Di sicuro il Reverendo Jacky T, Bambi “Disco” Fever, Darling “Irish” Pantera, Bill “Mr. Clean” sono personaggi destinati a entrare nei nostri cuori, proprio come questo brano.
The Troops of Doom: Dawn of Mephisto
Questo gruppo porta il nome di un brano dei primi Sepultura, ma non è un semplice omaggio alle origini di quella band seminale e ormai canonizzata. Dietro il progetto dei Troops of Doom, thrash-death e pedalare, c’è infatti uno che quelle prime canzoni insieme a Max e Igor Cavalera le scriveva e suonava, un membro di quella prima incarnazione del gruppo metal più popolare dell’intero Sud America. Sto parlando di Jairo “Tormentor” Guedz.
I Troops of Doom non sono qui per scompaginare le carte del destino: le cose sono andate come dovevano andare, è chiaro, niente recriminazioni o vendette fuori tempo, ma è giusto che Jairo si riappropri di quel pezzettino d’eredità che gli spetta. Lui era lì e combatteva con gli altri Sepultura in una giungla di indifferenza e superstizione.
Eccolo, Jairo, suona la chitarra, si è mantenuto bene, è un bell’uomo con una dignità robusta e verticalmente sinistra. La direzione cavalcata dalle sue truppe è devota al classico metal estremo degli anni Ottanta ma – pur nella semplicità assoluta di una celebrazione umile e dichiarata – si avverte che dietro, a scrivere riff e strutture, c’è un artigiano che nel proprio piccolo qualcosa da dire ce l’avrebbe pure.
Dawn of Mephisto scompiglia e seduce non tanto con l’andatura forsennata della vecchia scuola, in una rigorosa e spoglia struttura “tupatupa” senza un domani, ma nelle sottili armonizzazioni delle chitarre, che arricchiscono il brano con una veste fresca e avvolgente.
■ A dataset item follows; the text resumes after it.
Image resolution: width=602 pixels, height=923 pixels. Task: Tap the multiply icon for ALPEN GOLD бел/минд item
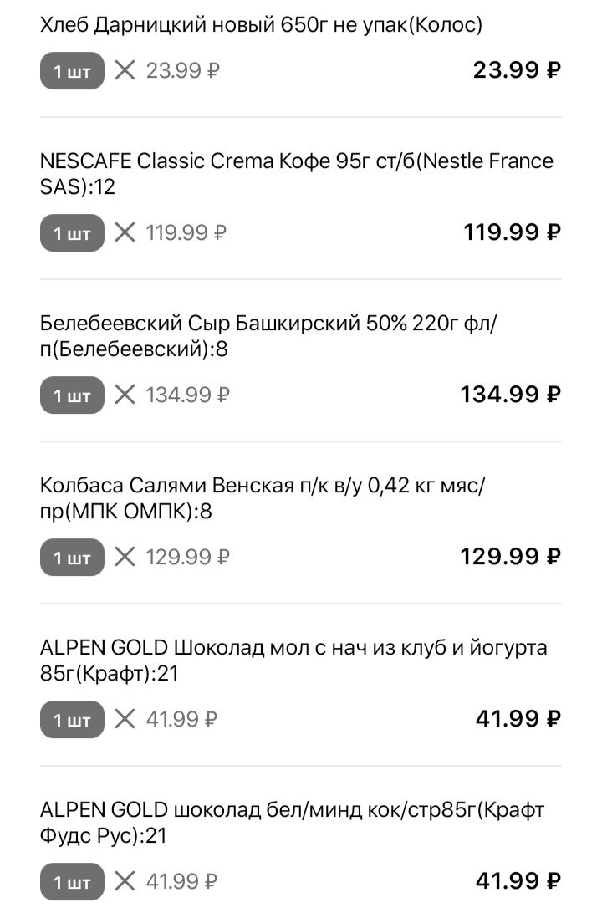[x=125, y=882]
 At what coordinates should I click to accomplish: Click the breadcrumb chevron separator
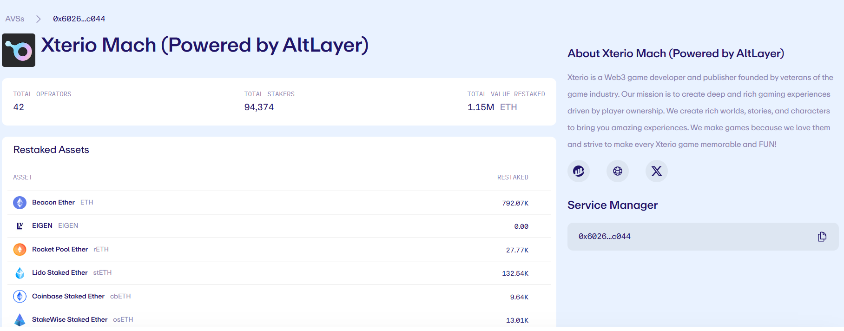(39, 19)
Non c’è traccia nel pezzo delle stucchevoli malinconie da gruppo cover. Qui si mena e basta. I Troops of Doom sono qui per farvela pagare a tutti.
We Hate You Please Die: Stronger Than Ever
«She doesn’t need your validation / She’s gonna be herself».
Vuoi un po’ per la reference a Scott Pilgrim vs. the World – film della vita –, vuoi perché un moniker del genere puzza di garage, incazzature e (rivoluzionari) cazzotti in faccia a distanza di chilometri, gli We Hate You Please Die ci hanno conquistato istantaneamente, già dalla precedente Adrenaline.
Francesi dal dente avvelenato, ridottisi a trio dopo un interessante – seppur da sgrezzare – Can’t Wait to Be Fine con formazione a quattro e doppia voce, con Stronger Than Ever perseguono audacemente la nobile missione di veicolare schiaffoni punk sulla fase R.E.M. dei dormienti del 2024, provando a sensibilizzare un popolo con gli occhi rimangiati da una cataratta indotta dagli smartphone e con la testa assuefatta dall’apparenza di una vita patinata al di fuori, totalmente marcia al suo interno.
È l’empowerment femminile a colonizzare i testi e a scoperchiare orgogliosamente il container di gain che sbocca dalla sei corde di Joseph Levasseur, un testo piuttosto semplice da interpretare, ma si sa: con argomenti del genere, oggigiorno ancora tabù manco fossimo nel dopoguerra, bisogna essere il più espliciti e concreti possibili. Allora prendi una melodia come amo, facci crescere attorno un rampicante tozzo di basso/batteria e poi premi il grilletto del refrain, ammassando insieme giusto un pizzico di English Teacher con una grossa dose di Sprints e di quell’irruenza controllata, di quell’hook facile, di quella sana voglia di sbatterti a terra e vomitarti addosso quanto faccia schifo la realtà in cui viviamo.
Piazzaci pure dentro Be Your Own Pet, Mannequin Pussy e Bully, tutto veicolato tra gli artigli vocali di una Chloe Barabé ritrovatasi unica frontwoman: non è per nulla un minus, anzi, il sound degli We Hate You Please Die pare aver scovato una quadratura più chiara partendo proprio da un’acquisita uniformità al microfono e assorbendo (a livello strumentale) non solo parte della crank wave, bensì tutto un blob di post-grunge e alternative-rock. Insomma, cominciano a ritagliarsi una dimensione internazionale.
Bisogna dire altro per decidere di ascoltarli? Lesti, che si incazzano.